El miedo al fantasma del votante obligado

El académico puso de relieve que el voto obligatorio en Chile y en el mundo, “lo que garantiza es que participen de la fiesta de la que él (Winter) hacía alusión, todos los ciudadanos. Por lo tanto, las demandas, expectativas, problemas, pueden ser atendidos de mejor manera porque se integran esos problemas y esas demandas”. Para Moreno, en el fondo existe miedo al “fantasma del votante obligado”, puesto que en los últimos 30 años el padrón en Chile bordeaba los 7 millones de electores, pero cuando se estableció el voto obligatorio en el plebiscito del 22′ y el 23′, ingresaron a votar en promedio 5 millones de personas más.

“No sabemos cómo votan, son electores no ideologizados, que no votan de manera partidista. Son de alguna manera con los que algunos se sienten amenazados. Por eso es que entonces se plantea toda esta discusión respecto de generar o quitar las multas porque estarían afectando a los más pobres”, argumentó. Para Fuentes, existen varios factores. El más relevante, recae en la responsabilidad del sistema político que progresivamente desde los últimos 30 años “fue alejándose de los nuevos votantes”, porque teníamos un sistema de voto obligatorio con inscripción voluntaria; entonces, desde el 90′ hasta más o menos el 2010, la gente que se inscribía era la más interesada en la política. “Por lo tanto, hubo nuevas generaciones que no se inscribieron.
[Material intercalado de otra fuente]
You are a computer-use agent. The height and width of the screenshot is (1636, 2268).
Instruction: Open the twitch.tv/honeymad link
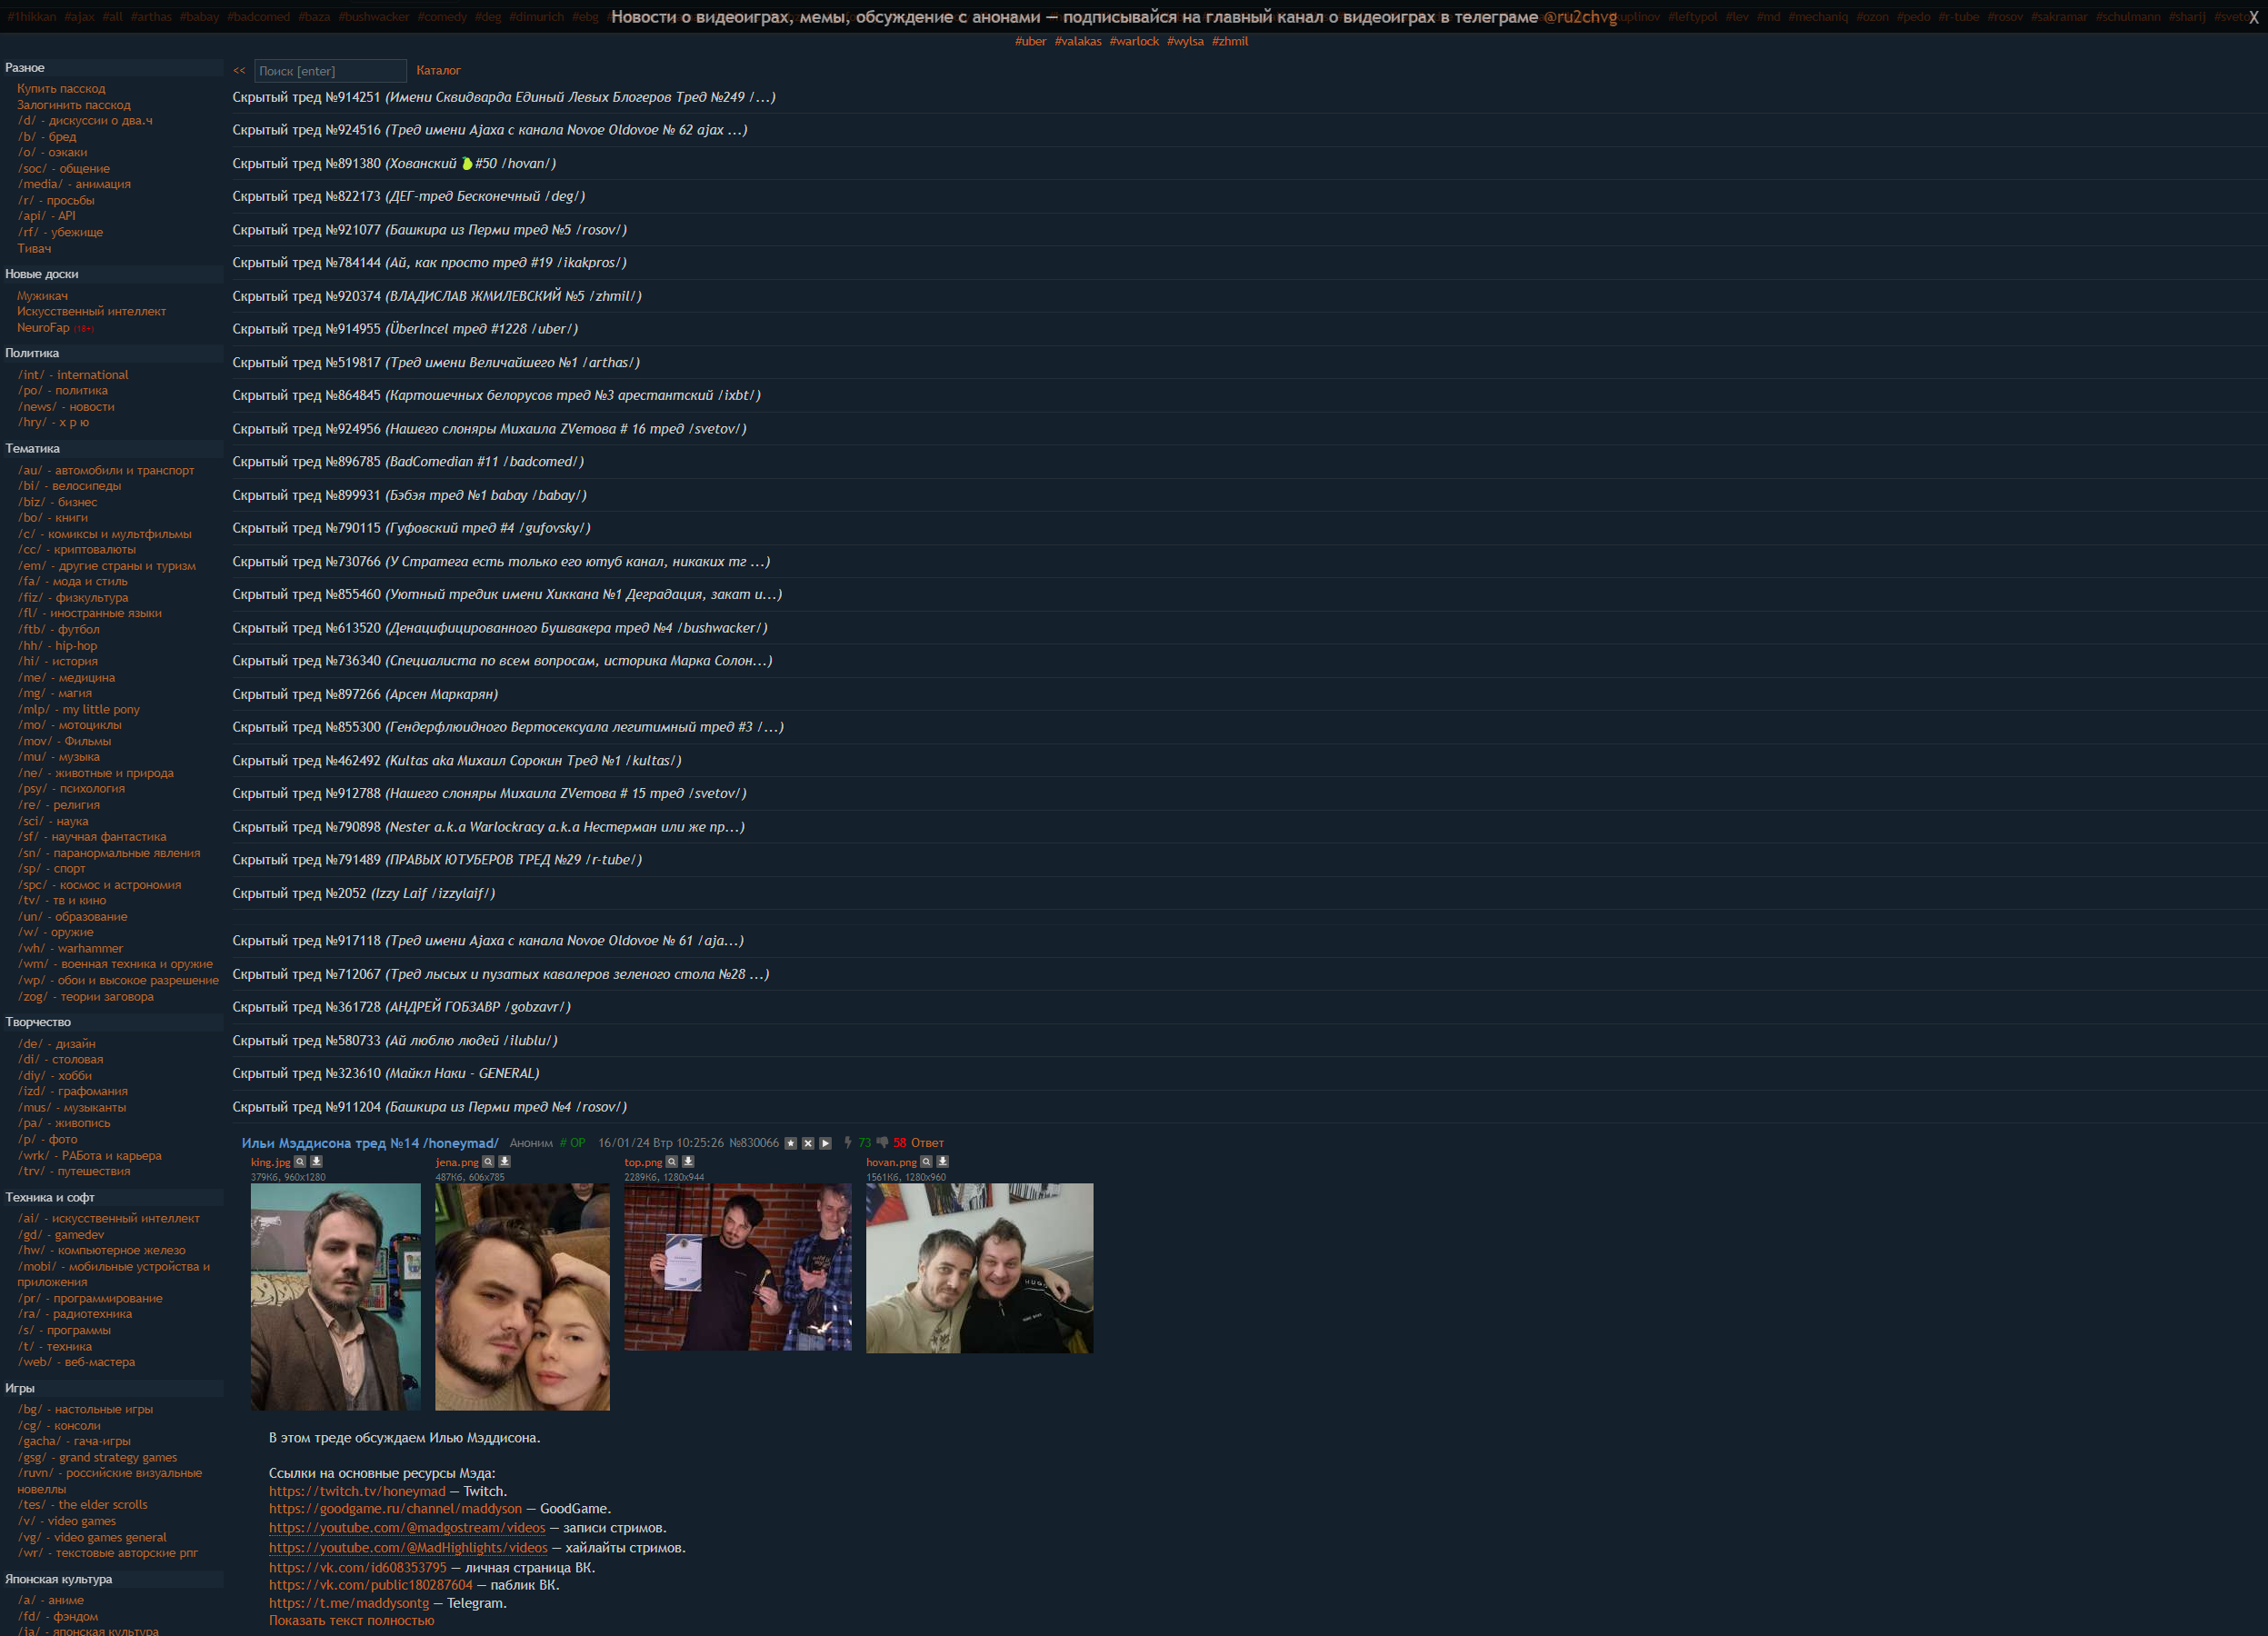click(357, 1491)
Por ello, la política funcionaba para aquellos que estaban más interesados en ella, así que se fue -en el fondo- atendiendo a un nicho electoral particular”, dijo.

«Son los partidos los que no hacen la pega»

El académico señaló que, en la medida que eso persiste, la política dejó de atender las preocupaciones de los sectores populares: vivienda, acceso al trabajo, pensiones. “Son los que más le duelen a los sectores populares y son estos los menos atendidos con el sistema político, entonces se produce una distancia. Más que la falta de educación cívica, es la falta de atención en la política“, sostuvo. Con una postura similar, Moreno relevó la desconfianza en la clase política. “Curiosamente son los partidos políticos, la élite política, la que tiene que hacer el esfuerzo por reconocer cuáles son las demandas, cuáles son los problemas, hacer conciencia en estos electores que están desmotivados, que están desafectados de la política”, declaró.

“Cuando uno se pregunta por qué esa gente no quiere votar, bueno, probablemente porque no confía en los partidos políticos; porque no confían en que la política está solucionando sus problemas, porque los políticos se dedican a resolver los problemas de la política y no los problemas de la gente, entonces más bien el desafío, no es de alguien abstracto, no es que alguien tenga que hacer pedagogía ciudadana, no es la educación cívica, son los partidos los que no están haciendo la pega“, apuntó.